§ **TASK PROMPT**
Give everything from "At what coordinates should I click to accomplish: Clear" down to "[x=305, y=313]" again with "search field" swapped for "search box", keeping all else the same and leaving out the pictures.

§ **INPUT**

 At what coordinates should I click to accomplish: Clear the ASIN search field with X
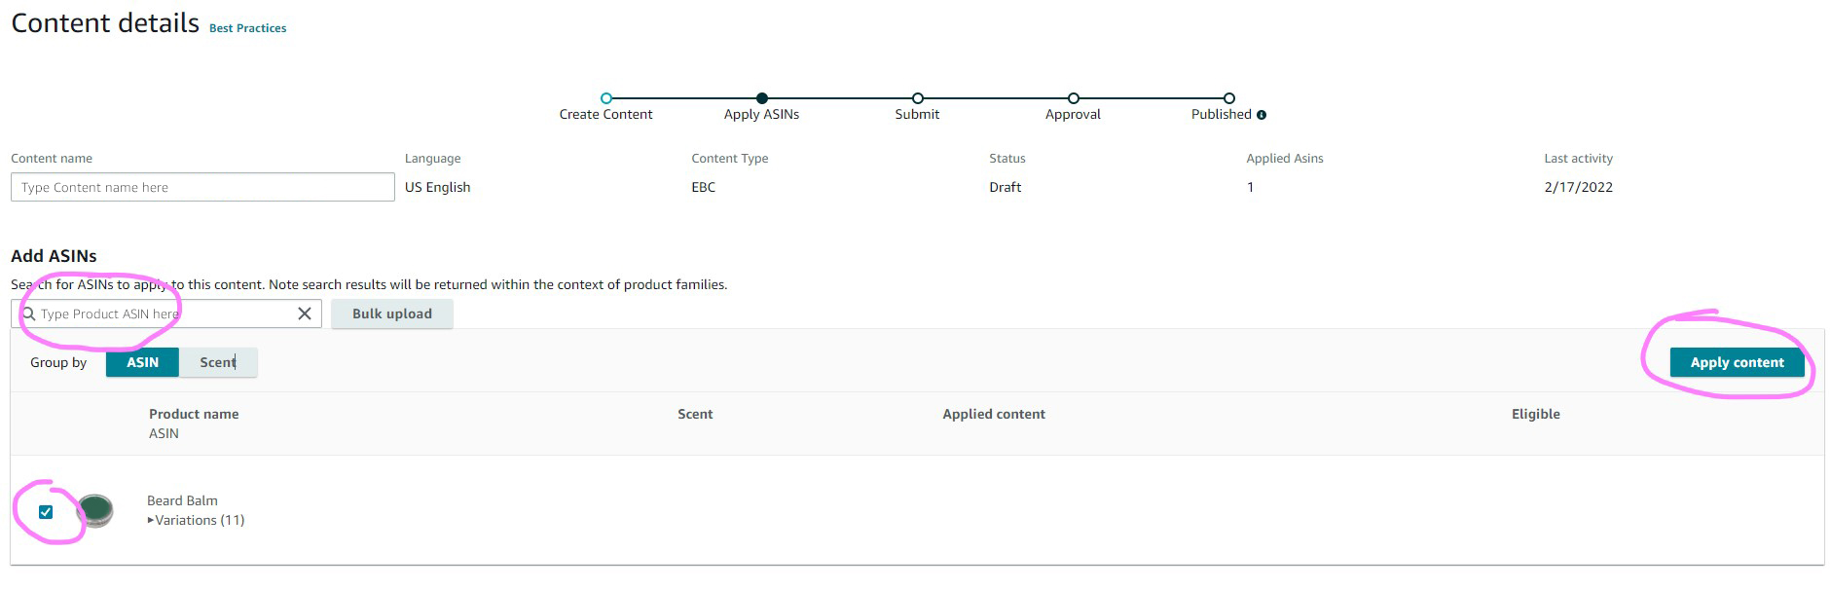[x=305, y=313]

==

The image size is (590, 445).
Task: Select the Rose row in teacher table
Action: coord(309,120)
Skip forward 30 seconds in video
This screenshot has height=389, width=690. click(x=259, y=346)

---

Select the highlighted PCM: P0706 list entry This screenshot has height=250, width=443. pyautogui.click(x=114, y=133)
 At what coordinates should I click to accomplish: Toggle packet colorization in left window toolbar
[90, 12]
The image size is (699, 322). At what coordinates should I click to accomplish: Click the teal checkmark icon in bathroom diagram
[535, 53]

§ **EXERCISE RESULT**
 At what coordinates should I click to accomplish: Clear the ASIN search box with X
[x=305, y=313]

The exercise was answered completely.